There is an after school homework help group in Cooperstown provided by the resource.Me company, which charges $ 400 per month per student. However, it is not running and can be canceled if the number of registrations is too low.

Stephanie Nelen set up resource.Me and said she was not doing it for money but to provide a service that was lacking.

“What stinks is that I have to charge,” Nelen said. “I have to cover my overhead costs.” Nelen mentioned insurance and rent costs as part of the expenses.

“Our goal is always to have 20 (students) so that I can pay the instructors,” Nelen said. “It was only a side activity that I did to help the community. “

Nelen said the child care issue is a serious issue for Cooperstown. “It’s harder than you might think and the only reason I understand is because I’m a teacher by day,” Nelen said. “I feel bad for the families.”
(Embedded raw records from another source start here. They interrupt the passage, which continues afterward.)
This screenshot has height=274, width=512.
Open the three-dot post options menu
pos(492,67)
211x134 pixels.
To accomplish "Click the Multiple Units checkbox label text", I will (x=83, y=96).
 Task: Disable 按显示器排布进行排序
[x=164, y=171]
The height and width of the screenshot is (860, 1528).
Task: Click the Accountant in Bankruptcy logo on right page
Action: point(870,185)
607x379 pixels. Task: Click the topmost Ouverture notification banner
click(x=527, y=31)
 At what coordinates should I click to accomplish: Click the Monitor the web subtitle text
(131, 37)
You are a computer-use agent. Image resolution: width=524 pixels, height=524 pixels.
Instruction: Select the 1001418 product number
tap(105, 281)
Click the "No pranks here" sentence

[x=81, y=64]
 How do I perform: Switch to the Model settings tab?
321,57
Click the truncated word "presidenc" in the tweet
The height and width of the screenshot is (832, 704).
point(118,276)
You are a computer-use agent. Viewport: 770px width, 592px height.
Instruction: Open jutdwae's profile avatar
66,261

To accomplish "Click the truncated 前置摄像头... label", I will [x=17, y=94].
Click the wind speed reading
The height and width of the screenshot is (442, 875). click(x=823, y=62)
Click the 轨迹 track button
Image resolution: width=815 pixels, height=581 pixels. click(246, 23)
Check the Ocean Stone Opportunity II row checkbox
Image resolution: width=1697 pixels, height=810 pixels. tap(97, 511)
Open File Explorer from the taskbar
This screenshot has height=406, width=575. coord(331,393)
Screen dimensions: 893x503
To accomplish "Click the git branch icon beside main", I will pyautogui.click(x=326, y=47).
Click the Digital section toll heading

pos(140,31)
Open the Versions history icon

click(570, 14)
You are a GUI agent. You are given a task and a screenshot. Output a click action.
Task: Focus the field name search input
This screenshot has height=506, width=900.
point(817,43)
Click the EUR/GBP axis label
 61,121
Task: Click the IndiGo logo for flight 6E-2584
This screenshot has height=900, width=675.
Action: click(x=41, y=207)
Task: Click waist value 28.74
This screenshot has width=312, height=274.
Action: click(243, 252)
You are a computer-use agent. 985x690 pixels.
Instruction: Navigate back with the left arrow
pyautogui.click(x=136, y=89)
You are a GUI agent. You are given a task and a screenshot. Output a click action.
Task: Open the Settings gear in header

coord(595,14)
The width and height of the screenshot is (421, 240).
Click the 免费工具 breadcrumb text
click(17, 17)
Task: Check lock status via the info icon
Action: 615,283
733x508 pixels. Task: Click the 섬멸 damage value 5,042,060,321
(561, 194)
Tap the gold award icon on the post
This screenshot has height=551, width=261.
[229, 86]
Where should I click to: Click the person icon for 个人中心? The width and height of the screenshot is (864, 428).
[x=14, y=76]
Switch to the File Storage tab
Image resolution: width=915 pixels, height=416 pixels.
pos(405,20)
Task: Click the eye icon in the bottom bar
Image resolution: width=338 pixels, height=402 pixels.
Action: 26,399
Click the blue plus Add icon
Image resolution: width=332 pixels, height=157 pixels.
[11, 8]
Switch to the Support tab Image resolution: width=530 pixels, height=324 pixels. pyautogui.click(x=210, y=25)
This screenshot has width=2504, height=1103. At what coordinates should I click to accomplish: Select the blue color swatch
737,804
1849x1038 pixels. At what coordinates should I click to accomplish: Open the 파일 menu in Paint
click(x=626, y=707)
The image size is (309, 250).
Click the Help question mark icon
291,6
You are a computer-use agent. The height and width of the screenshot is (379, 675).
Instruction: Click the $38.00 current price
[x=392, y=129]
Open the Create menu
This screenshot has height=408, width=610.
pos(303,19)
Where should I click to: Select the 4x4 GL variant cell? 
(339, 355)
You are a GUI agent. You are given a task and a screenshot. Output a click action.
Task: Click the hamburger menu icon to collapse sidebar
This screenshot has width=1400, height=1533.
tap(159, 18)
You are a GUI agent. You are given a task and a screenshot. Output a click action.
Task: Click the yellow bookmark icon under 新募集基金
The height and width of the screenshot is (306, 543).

Sansevere stressed the importance of having reliable child care in the community.

“The pandemic has been extremely stressful for families with young children. The lack of childcare options in the village has exacerbated this stress on several occasions, ”Sansevere said. “This damages the financial well-being and mental health of parents and leaves many students without a safe and stable place to go after school. “

Calls and emails from Cooperstown Central School Superintendent Sarah Spross were not returned Tuesday at press time.